Decision: Use eventual consistency for the news feed
What we gain:
- Sub-100ms feed reads (no coordination)
- Horizontal scalability (no distributed transactions)
- High availability (no single point of failure)
What we sacrifice:
- Users may see stale posts for a few seconds
- Cannot guarantee read-your-writes consistency
Why this is appropriate:
- News feeds are inherently time-delayed
- Users tolerate seeing posts a few seconds late
- The performance gain outweighs the consistency lossThis framing shows that you have considered both sides and made a deliberate decision based on requirements.
Rollback Plans
Every design should include a rollback plan. What happens if the new system fails? How do you revert? What data needs to be migrated back? Rollback plans demonstrate operational maturity and risk awareness.

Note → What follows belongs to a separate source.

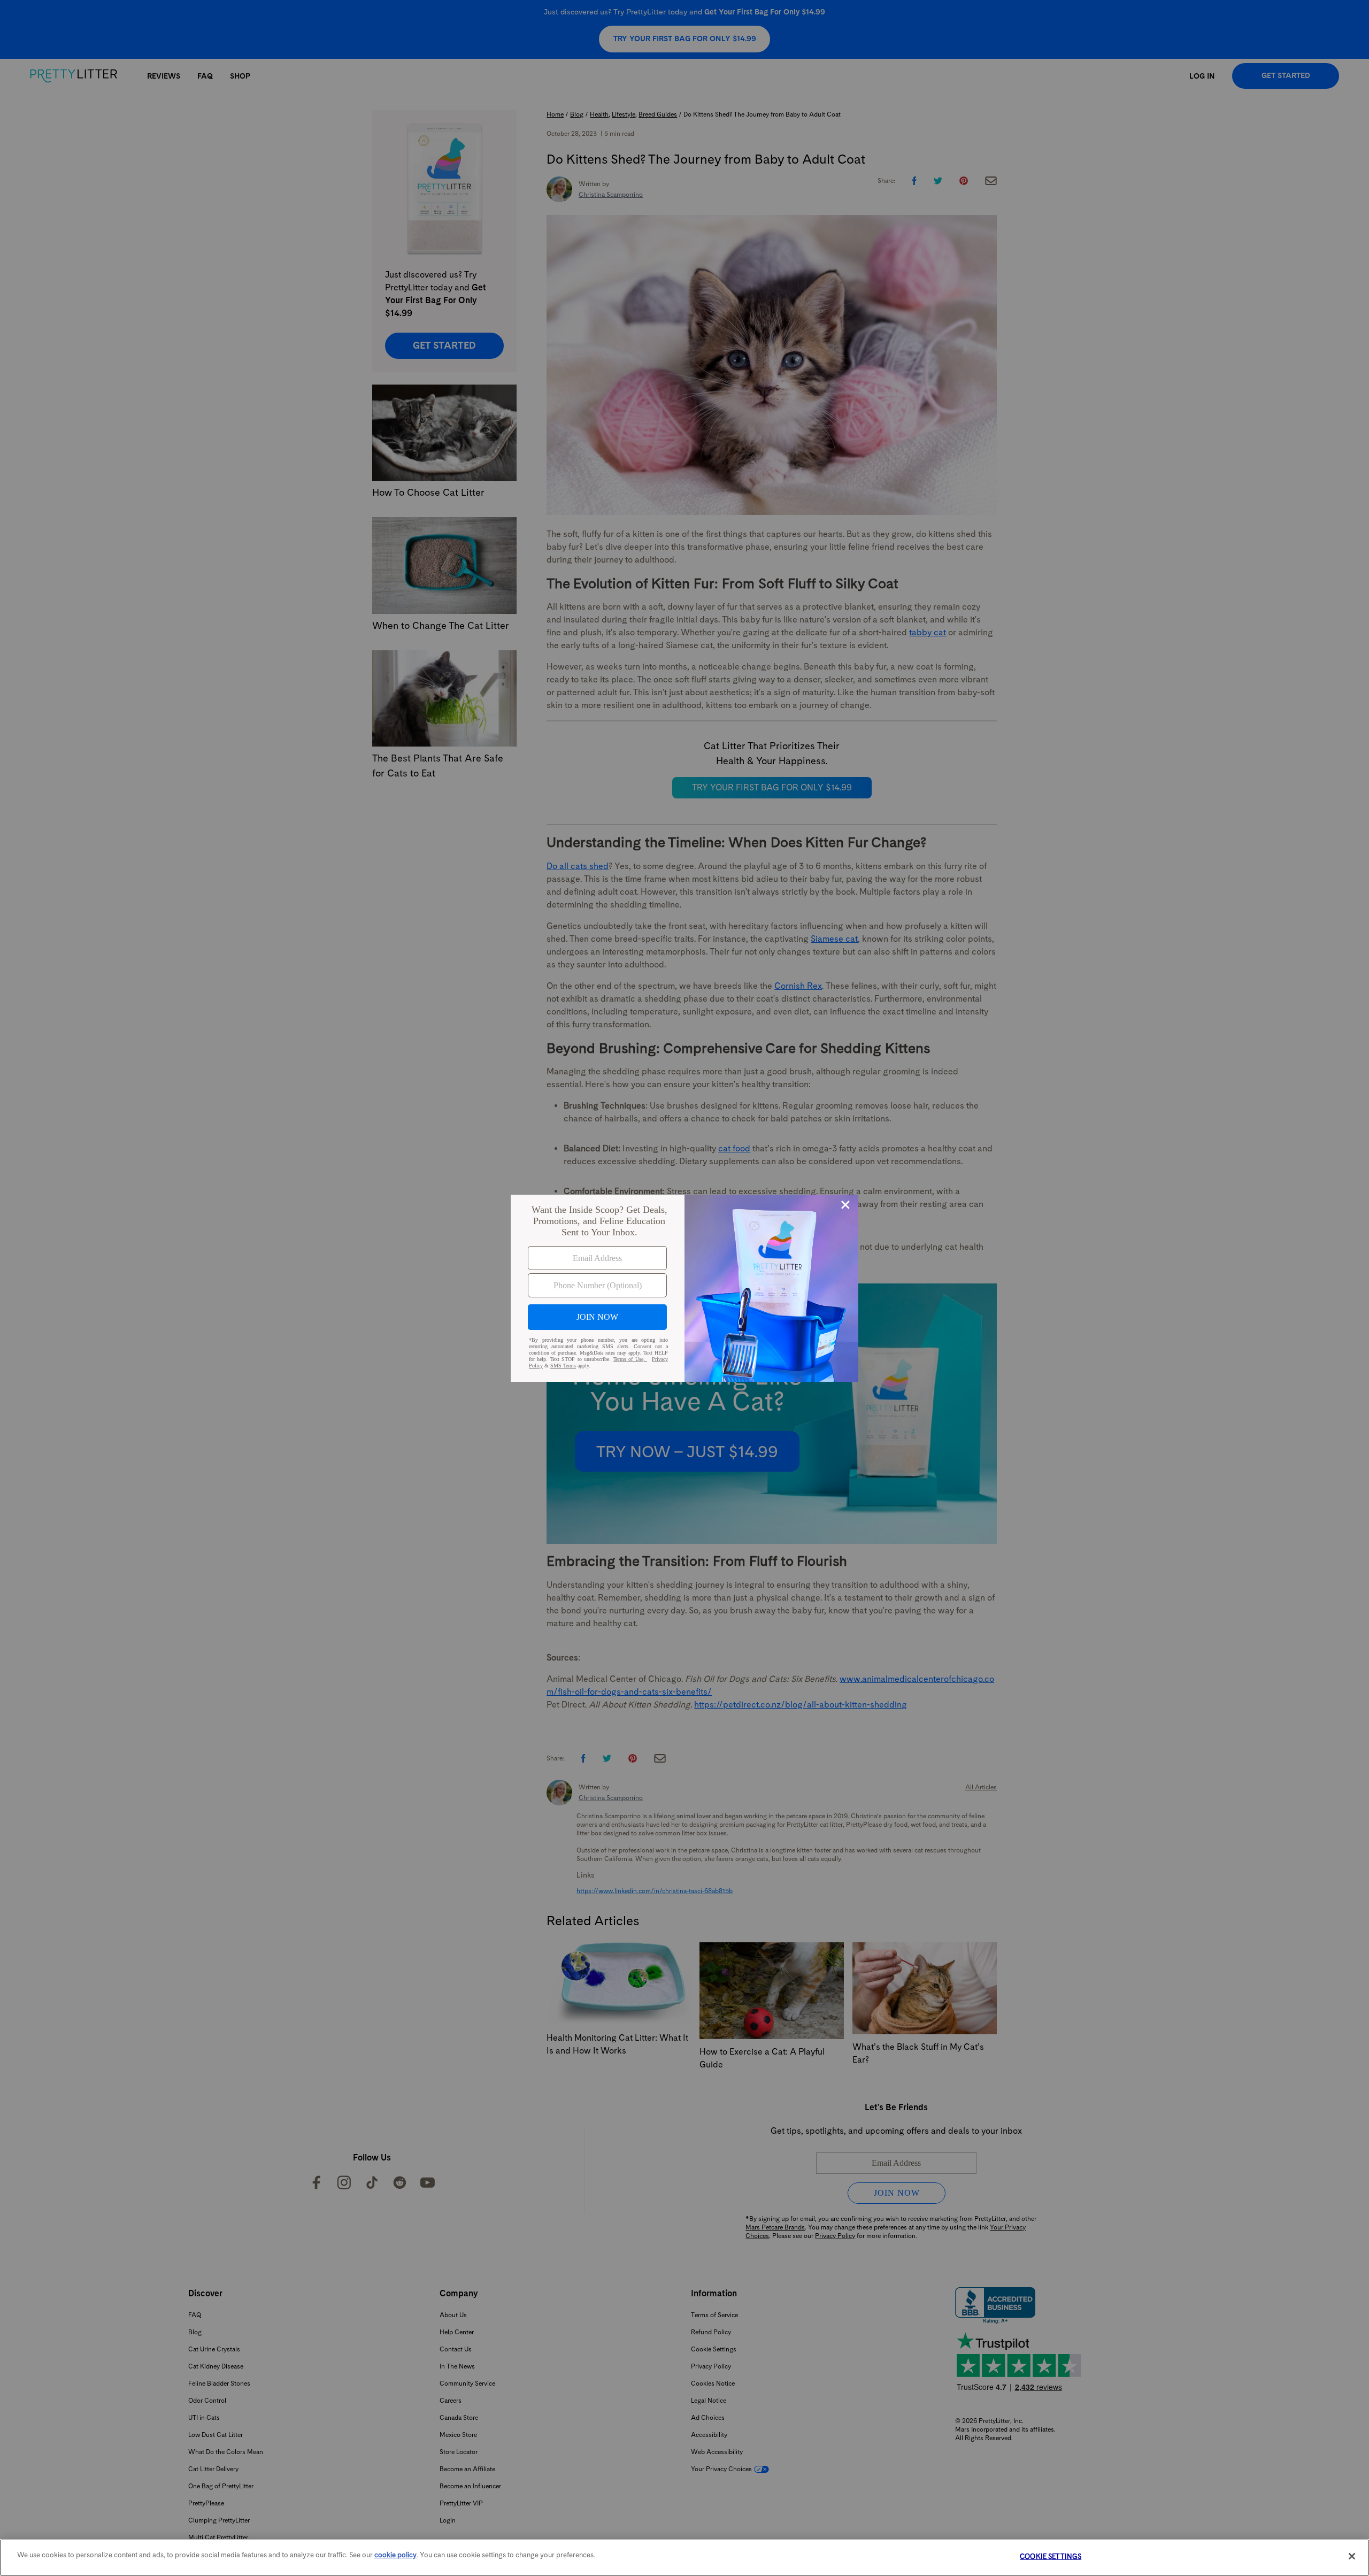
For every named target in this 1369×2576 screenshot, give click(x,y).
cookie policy (395, 2555)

- Feature flags — Gate new functionality behind flags for instant rollback.
- Blue-green deployment — Keep old system running alongside new.

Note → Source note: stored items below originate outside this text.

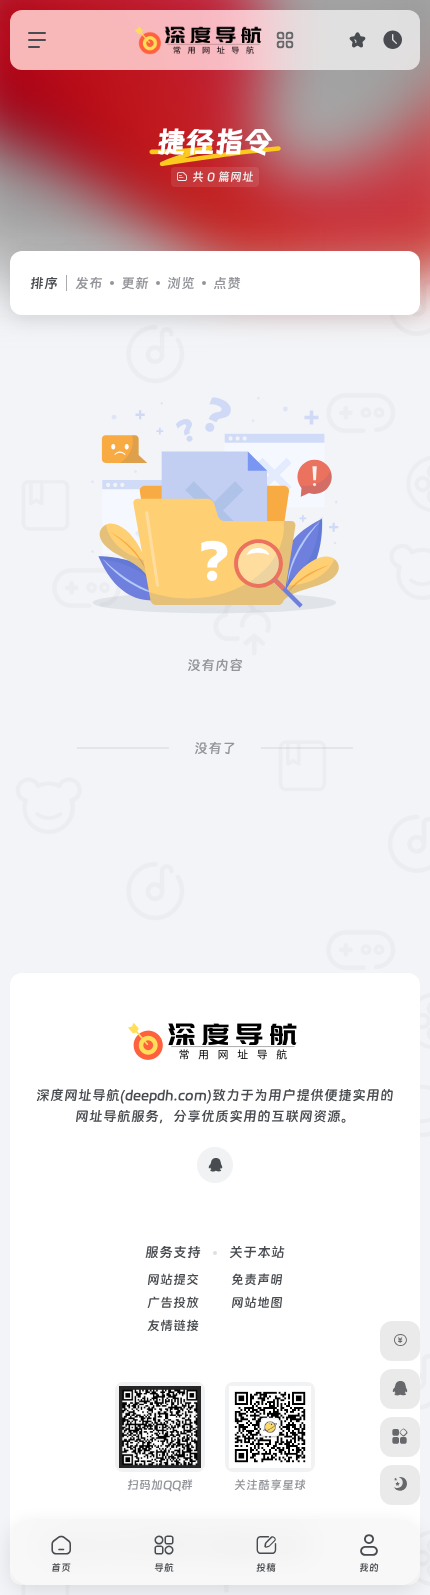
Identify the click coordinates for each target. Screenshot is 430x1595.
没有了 (215, 748)
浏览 (181, 283)
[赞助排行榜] (400, 1341)
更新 (135, 283)
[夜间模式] (400, 1485)
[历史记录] (392, 39)
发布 (89, 283)
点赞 (227, 283)
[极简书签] (400, 1437)
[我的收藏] (357, 39)
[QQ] (215, 1165)
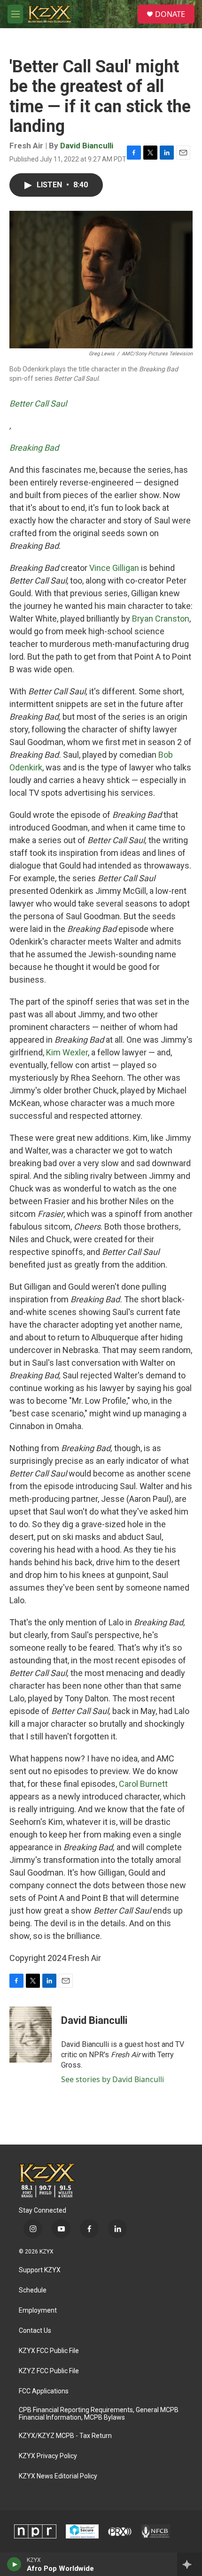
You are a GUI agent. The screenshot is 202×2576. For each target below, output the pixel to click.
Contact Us (35, 2330)
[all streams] (189, 2564)
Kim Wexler (67, 1052)
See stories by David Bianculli (112, 2079)
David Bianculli (86, 145)
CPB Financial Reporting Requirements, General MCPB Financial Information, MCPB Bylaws (99, 2414)
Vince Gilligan (114, 568)
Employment (38, 2310)
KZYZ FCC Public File (49, 2371)
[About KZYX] (82, 2531)
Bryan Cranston (160, 618)
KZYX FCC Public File (49, 2350)
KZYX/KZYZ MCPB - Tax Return (65, 2435)
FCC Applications (44, 2391)
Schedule (33, 2290)
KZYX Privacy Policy (48, 2456)
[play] (14, 2564)
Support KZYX (40, 2270)
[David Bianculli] (30, 2035)
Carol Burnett (143, 1784)
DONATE (170, 14)
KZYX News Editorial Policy (58, 2476)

- Database migrations — Ensure migrations are backward-compatible.
- Canary rollout — Test with 1% of traffic before full rollout.
- Circuit breaker — Automatically fall back to old system on errors.
Communicating Trade-offs
- Be explicit — Never leave tradeoffs implicit. State them clearly.
- Quantify — Use numbers: latency, cost, capacity.
- Prioritize — Which constraint matters most? Lead with that.
- Document — Write down the decision and rationale for future reference.
- Revisit — Tradeoffs may change as requirements evolve.
Decision Matrix
Use a decision matrix to compare options systematically. List options as rows and criteria as weights as columns. Score each option. The highest score wins. This removes bias and makes decisions reproducible.
There is no universally best design. The best design fits your specific constraints: latency requirements, consistency needs, budget, team size, and operational maturity. Show that you understand these constraints.